- TASK GOAL: Copy the lines of the listing below without any change, from the line containing "Given: Open the Emulators setup" through the line containing "Action: click(312, 321)", both included.

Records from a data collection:
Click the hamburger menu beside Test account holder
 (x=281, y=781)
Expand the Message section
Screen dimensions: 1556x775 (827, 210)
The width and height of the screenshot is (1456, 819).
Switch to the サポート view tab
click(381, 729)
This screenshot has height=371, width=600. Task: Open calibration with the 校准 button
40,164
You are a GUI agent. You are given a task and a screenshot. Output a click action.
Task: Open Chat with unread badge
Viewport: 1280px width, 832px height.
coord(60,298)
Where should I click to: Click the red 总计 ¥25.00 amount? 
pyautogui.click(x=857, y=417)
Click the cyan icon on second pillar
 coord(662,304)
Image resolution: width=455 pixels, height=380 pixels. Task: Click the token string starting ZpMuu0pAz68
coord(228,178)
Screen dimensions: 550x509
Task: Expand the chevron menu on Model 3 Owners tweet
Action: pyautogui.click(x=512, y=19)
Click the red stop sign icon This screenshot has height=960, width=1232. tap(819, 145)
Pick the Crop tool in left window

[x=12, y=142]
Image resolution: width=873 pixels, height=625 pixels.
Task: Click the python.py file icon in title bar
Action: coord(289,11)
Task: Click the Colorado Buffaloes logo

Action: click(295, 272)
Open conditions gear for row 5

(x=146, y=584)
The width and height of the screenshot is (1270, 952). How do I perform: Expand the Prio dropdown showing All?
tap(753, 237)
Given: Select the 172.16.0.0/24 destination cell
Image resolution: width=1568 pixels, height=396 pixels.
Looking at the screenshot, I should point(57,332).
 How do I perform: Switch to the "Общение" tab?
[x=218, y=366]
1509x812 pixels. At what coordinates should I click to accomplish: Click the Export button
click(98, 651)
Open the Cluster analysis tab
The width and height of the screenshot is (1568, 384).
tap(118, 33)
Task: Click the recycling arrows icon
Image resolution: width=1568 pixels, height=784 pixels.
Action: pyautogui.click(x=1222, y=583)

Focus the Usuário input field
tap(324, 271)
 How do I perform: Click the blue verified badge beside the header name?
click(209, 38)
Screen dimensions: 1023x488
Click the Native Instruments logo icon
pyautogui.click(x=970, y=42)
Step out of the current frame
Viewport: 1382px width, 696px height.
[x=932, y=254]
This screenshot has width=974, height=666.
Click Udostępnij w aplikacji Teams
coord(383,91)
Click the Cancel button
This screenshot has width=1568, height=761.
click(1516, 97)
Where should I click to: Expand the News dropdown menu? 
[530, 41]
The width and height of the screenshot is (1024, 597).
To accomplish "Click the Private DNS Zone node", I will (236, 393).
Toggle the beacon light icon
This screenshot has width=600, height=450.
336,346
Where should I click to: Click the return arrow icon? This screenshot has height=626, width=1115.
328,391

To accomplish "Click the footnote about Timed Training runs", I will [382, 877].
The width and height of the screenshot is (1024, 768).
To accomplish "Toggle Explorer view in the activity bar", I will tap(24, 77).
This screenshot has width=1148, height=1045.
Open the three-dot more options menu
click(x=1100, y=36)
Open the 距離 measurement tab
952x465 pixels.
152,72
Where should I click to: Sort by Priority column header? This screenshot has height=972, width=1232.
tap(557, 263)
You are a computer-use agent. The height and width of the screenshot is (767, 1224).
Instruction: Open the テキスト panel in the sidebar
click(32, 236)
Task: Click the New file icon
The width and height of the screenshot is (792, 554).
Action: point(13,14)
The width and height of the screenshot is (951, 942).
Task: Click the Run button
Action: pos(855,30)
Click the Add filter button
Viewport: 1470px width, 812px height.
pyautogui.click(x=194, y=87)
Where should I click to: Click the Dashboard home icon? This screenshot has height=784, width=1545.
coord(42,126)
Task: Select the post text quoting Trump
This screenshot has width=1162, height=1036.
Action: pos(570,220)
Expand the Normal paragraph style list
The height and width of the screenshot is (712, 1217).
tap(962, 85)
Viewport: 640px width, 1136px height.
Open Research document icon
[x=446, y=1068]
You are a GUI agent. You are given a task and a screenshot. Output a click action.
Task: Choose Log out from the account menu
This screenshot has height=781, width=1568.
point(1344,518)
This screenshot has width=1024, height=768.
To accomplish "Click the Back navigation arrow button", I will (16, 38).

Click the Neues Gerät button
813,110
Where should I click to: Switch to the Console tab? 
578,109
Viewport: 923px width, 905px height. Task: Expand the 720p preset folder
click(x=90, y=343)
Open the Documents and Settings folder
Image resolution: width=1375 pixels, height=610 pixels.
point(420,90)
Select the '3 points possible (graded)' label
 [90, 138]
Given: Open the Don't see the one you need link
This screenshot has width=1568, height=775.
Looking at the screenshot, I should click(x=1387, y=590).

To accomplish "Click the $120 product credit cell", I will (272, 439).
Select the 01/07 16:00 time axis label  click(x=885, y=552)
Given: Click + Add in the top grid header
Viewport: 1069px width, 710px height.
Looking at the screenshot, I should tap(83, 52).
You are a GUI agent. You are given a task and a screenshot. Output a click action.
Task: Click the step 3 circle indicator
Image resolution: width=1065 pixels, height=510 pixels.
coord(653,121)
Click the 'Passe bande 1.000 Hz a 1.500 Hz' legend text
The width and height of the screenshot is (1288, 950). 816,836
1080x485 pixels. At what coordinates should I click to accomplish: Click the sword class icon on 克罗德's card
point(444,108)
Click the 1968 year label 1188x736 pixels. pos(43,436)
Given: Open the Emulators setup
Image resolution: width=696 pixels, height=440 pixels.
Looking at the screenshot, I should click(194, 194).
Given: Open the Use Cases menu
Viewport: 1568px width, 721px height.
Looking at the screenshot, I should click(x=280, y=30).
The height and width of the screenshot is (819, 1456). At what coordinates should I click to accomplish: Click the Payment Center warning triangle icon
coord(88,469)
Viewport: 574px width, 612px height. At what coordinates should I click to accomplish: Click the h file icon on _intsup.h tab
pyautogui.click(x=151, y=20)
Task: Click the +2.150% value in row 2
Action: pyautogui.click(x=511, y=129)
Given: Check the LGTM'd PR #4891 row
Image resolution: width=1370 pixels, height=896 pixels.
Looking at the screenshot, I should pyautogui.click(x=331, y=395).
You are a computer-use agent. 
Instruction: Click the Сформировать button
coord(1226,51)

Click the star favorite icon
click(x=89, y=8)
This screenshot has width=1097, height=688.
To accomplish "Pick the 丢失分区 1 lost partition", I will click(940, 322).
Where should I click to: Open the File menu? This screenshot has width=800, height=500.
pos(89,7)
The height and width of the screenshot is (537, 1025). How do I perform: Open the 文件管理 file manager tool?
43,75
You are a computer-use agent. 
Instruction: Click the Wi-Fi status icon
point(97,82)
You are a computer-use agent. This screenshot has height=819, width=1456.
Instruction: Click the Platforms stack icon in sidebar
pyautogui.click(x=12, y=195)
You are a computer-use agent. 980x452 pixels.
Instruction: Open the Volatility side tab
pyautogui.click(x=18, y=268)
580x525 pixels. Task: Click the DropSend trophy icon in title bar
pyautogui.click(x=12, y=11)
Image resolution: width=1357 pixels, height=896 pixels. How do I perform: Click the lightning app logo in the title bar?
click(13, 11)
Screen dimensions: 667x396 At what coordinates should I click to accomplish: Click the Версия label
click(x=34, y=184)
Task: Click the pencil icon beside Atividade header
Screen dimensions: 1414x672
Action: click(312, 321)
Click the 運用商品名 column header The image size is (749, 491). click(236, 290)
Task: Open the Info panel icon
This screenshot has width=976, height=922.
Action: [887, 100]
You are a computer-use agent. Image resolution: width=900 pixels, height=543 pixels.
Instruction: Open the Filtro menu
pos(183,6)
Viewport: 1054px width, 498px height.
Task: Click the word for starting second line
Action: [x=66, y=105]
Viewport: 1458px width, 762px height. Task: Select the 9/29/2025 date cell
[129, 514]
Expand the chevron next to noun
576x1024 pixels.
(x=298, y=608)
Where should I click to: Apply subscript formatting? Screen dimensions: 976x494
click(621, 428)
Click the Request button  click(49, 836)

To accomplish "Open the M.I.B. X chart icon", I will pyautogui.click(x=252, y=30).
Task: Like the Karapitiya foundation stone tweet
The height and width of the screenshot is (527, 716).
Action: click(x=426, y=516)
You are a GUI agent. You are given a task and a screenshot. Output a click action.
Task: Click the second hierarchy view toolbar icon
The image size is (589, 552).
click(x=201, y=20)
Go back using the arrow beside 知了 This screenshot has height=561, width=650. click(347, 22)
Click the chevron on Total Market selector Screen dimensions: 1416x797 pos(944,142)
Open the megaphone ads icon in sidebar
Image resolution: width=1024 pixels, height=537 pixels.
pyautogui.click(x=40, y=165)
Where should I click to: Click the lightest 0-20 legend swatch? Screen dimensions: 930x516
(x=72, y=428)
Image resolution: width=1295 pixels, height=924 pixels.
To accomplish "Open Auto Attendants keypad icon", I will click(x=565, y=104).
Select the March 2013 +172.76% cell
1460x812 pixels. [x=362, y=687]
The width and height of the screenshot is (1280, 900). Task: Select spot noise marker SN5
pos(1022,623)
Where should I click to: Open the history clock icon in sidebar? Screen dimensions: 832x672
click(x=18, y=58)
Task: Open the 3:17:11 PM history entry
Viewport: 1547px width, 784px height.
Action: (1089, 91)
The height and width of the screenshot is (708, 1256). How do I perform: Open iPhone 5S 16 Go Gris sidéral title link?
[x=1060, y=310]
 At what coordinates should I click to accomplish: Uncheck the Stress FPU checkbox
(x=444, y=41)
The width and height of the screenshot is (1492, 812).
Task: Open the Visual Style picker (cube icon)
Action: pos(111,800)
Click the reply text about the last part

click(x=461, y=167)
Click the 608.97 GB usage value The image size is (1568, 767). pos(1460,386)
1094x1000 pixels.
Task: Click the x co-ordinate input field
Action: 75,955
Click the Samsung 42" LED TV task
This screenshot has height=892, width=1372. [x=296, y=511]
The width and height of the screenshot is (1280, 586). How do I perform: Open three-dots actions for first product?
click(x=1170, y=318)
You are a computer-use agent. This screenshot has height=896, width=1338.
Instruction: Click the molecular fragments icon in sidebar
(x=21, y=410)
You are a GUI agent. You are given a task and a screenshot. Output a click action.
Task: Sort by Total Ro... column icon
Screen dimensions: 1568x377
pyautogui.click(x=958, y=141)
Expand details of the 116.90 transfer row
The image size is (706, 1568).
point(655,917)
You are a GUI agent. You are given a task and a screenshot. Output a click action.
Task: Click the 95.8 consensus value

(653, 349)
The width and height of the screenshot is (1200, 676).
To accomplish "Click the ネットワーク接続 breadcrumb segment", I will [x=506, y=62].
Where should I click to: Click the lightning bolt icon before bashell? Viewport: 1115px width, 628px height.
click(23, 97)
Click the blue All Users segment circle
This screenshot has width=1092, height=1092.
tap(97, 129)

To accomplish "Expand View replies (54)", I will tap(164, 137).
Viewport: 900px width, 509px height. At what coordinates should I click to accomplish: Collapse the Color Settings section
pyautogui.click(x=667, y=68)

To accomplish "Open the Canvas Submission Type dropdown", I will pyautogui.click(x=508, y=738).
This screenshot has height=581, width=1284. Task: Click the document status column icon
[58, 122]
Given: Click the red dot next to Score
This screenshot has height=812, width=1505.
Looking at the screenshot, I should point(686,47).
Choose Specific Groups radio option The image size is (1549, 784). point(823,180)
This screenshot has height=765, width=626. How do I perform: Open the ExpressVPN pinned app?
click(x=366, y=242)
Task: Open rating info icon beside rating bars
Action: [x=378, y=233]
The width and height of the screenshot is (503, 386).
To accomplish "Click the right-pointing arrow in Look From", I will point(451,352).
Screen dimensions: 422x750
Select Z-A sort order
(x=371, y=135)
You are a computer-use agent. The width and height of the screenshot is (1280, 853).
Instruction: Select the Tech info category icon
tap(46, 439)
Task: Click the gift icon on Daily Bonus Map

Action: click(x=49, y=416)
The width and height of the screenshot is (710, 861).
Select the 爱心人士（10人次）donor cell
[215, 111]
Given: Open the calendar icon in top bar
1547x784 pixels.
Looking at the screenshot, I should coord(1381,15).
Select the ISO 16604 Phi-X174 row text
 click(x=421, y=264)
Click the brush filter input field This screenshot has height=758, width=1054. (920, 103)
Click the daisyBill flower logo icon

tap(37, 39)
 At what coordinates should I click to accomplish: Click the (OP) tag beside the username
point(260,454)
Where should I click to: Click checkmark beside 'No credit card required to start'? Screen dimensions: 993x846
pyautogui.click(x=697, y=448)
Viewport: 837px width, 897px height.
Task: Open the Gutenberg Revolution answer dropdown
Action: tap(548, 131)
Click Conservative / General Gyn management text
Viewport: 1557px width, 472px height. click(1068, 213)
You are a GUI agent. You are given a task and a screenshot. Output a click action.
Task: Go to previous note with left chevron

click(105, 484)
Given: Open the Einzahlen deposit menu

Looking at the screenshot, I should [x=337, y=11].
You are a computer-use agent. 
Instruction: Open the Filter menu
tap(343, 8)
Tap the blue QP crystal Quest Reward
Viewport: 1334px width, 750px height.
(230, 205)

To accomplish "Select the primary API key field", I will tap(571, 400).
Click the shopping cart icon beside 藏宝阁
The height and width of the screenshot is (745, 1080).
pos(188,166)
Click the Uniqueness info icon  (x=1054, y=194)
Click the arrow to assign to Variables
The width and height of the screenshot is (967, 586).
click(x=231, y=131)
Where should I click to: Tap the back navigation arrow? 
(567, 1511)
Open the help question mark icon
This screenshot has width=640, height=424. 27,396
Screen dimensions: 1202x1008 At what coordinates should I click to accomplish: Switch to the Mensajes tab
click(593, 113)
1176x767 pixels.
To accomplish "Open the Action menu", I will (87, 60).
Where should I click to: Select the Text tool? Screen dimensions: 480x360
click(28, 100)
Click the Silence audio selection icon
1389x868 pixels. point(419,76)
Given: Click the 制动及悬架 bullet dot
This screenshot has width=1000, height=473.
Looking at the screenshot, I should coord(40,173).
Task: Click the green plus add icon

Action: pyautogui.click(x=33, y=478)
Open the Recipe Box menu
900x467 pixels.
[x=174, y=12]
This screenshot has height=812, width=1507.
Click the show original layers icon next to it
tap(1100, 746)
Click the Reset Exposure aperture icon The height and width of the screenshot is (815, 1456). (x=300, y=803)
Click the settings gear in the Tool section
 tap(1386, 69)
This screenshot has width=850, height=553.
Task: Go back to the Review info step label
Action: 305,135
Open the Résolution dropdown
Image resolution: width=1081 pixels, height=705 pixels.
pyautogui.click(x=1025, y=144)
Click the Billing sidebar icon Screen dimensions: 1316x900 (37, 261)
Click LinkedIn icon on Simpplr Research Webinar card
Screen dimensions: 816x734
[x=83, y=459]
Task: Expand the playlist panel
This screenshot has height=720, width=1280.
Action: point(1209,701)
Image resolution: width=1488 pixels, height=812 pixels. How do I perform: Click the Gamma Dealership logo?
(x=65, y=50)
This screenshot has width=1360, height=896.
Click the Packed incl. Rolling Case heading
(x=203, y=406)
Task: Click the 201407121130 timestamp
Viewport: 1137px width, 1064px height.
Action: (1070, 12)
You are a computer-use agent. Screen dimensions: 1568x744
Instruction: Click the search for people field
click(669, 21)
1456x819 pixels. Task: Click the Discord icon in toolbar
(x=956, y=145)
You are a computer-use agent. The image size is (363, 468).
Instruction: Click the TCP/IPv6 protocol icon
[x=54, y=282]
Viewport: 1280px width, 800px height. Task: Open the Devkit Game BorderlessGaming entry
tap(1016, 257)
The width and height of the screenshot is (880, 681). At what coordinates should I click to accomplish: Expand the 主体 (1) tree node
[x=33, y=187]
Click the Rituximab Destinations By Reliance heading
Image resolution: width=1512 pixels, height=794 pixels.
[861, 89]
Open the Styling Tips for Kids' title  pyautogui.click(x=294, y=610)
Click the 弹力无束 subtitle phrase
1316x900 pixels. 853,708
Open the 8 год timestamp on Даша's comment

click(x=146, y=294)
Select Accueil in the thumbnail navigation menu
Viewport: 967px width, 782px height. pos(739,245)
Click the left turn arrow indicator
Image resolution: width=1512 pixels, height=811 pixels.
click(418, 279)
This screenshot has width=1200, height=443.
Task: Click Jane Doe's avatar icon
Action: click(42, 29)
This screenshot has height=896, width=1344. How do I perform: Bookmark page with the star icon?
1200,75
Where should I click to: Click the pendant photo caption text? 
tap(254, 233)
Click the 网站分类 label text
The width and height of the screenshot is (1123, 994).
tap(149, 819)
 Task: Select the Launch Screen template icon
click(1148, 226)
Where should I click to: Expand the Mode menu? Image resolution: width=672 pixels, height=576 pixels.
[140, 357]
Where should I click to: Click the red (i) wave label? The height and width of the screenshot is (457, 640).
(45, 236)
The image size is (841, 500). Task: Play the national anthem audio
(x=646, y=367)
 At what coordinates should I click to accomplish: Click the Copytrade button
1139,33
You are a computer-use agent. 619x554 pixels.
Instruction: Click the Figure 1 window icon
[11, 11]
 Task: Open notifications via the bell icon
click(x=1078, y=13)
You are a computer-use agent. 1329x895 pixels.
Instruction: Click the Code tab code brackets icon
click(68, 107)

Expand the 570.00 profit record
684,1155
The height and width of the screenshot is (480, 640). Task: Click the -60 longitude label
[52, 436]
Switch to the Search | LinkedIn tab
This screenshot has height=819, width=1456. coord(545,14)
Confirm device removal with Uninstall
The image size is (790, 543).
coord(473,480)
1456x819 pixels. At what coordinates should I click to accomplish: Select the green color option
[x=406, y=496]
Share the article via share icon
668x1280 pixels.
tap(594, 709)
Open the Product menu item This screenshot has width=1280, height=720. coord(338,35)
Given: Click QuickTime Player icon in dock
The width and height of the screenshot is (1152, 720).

- RESPONSE:
Given: Open the Emulators setup
Image resolution: width=696 pixels, height=440 pixels.
Looking at the screenshot, I should click(194, 194).
Given: Open the Use Cases menu
Viewport: 1568px width, 721px height.
Looking at the screenshot, I should click(x=280, y=30).
The height and width of the screenshot is (819, 1456). At what coordinates should I click to accomplish: Click the Payment Center warning triangle icon
coord(88,469)
Viewport: 574px width, 612px height. At what coordinates should I click to accomplish: Click the h file icon on _intsup.h tab
pyautogui.click(x=151, y=20)
Task: Click the +2.150% value in row 2
Action: pyautogui.click(x=511, y=129)
Given: Check the LGTM'd PR #4891 row
Image resolution: width=1370 pixels, height=896 pixels.
Looking at the screenshot, I should pyautogui.click(x=331, y=395).
You are a computer-use agent. 
Instruction: Click the Сформировать button
coord(1226,51)

Click the star favorite icon
click(x=89, y=8)
This screenshot has width=1097, height=688.
To accomplish "Pick the 丢失分区 1 lost partition", I will click(940, 322).
Where should I click to: Open the File menu? This screenshot has width=800, height=500.
pos(89,7)
The height and width of the screenshot is (537, 1025). How do I perform: Open the 文件管理 file manager tool?
43,75
You are a computer-use agent. 
Instruction: Click the Wi-Fi status icon
point(97,82)
You are a computer-use agent. This screenshot has height=819, width=1456.
Instruction: Click the Platforms stack icon in sidebar
pyautogui.click(x=12, y=195)
You are a computer-use agent. 980x452 pixels.
Instruction: Open the Volatility side tab
pyautogui.click(x=18, y=268)
580x525 pixels. Task: Click the DropSend trophy icon in title bar
pyautogui.click(x=12, y=11)
Image resolution: width=1357 pixels, height=896 pixels. How do I perform: Click the lightning app logo in the title bar?
click(13, 11)
Screen dimensions: 667x396 At what coordinates should I click to accomplish: Click the Версия label
click(x=34, y=184)
Task: Click the pencil icon beside Atividade header
Screen dimensions: 1414x672
Action: click(312, 321)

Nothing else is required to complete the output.